I realized at that moment that the police cannot protect me from the Dzhokhar Tsarnaevs of the world.
The best they can do is tell me to lock myself in my home while they search for the bad guy. Though the residents of Watertown (and the surrounding greater-Boston area) were held in a state of near-martial law, the best most of them could do was huddle in their homes, hoping the police would take their 3 a.m. call and come running to rescue them before the terrorist killed them.
Chris Wallace interviewed Dianne Feinstein on Fox News Sunday about the Boston lockdown and asked her if the million people locked in their homes in Boston might have felt safer with guns.
“Some may have [wanted guns], yes,” Feinstein said. “But if where you’re going is ‘do they need an assault weapon?’ I don’t think so.”
Wallace pressed Feinstien on whether citizens should be able to decide the best way to protect themselves in their homes:
“How about a machine gun then?” Feinstein asked. “We did away with machine guns because of how they’re used.
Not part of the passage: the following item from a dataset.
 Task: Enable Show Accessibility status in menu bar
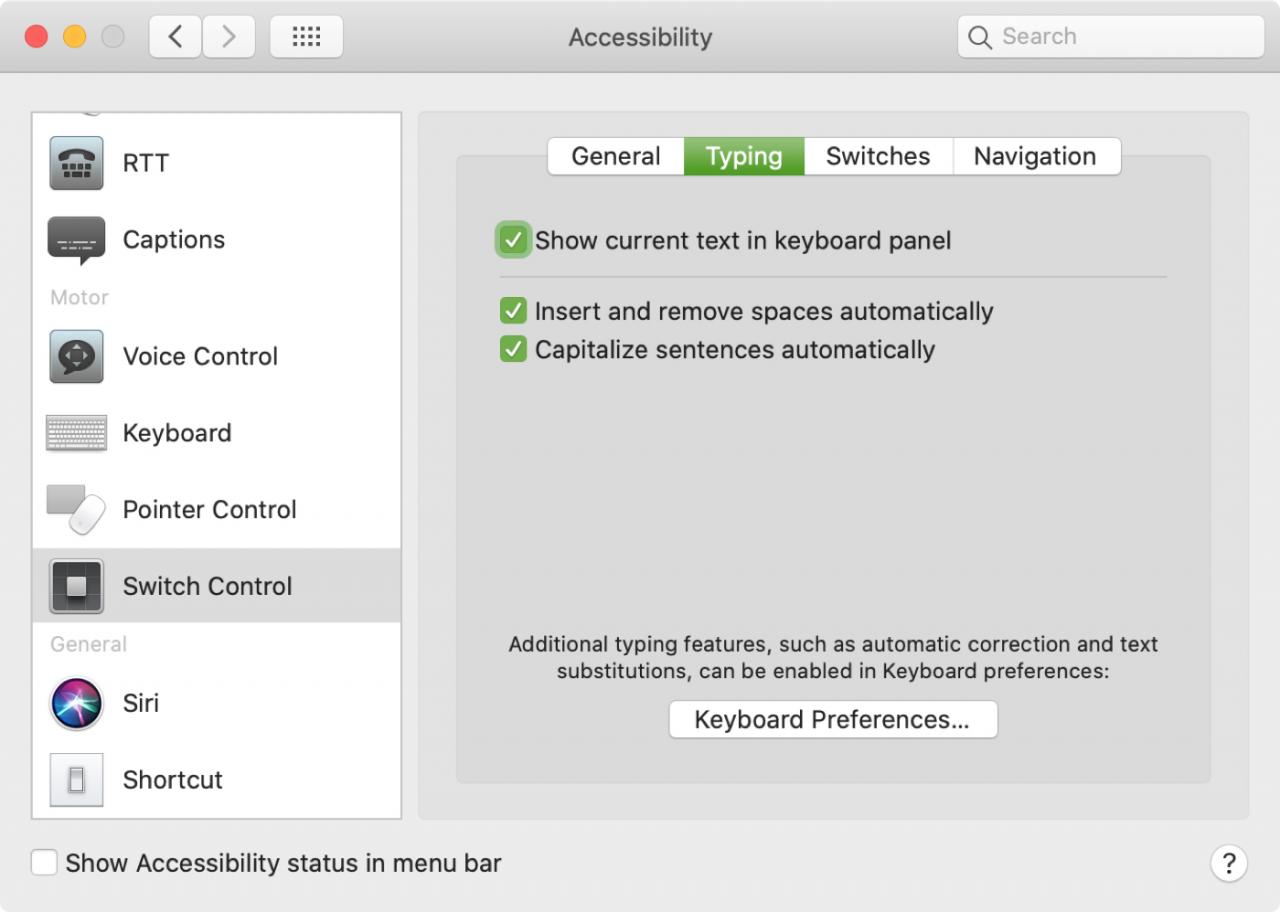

I think we should do away with assault weapons because of how they’re used…you can use a 12-gauge shotgun and have a good defensive effect and there’s the element of surprise.”
“Now you’ve got police all over the place in Watertown, so I don’t really think this is applicable. I think there are people who want to make this argument,” she added.
As I listened to the police scanner during the Boston manhunt, I wasn’t thinking about “police all over the place” in the “personal security guard” sense that Feinstein seemed to be implying.
Instead, I imagined a mother huddled in the nursery with her baby. Her husband is out of town and she is also listening to the police scanner, praying the terrorist doesn’t burst through her back door.
I imagined an 85-year-old World War II veteran living alone. He fought the Nazis on foot across Europe and his government just instructed him to “shelter-in-place.” He turns out the lights in his home and hunches over his radio waiting for updates though the long night.
I wondered if they could protect themselves if the worst happened.
In the middle of that night listening to the Boston police scanner, I evolved.
I realized right then that if I were holed up in my house while a cold-blooded terrorist roamed my neighborhood, I wouldn’t want to be a sitting duck with only a deadbolt lock between me and an armed intruder. There are not enough police and they cannot come to my rescue quickly enough. They carry guns to protect themselves, not me. I knew at that instant if Dzhokhar Tsarnaev showed up at my door while I was “sheltered-in-place” and aimed a gun at my head and only one of us would live, I could pull the trigger.
I’m shopping for guns this week. I’ve been told a 12-gauge shotgun is a good choice for home protection, but I’m open to suggestions.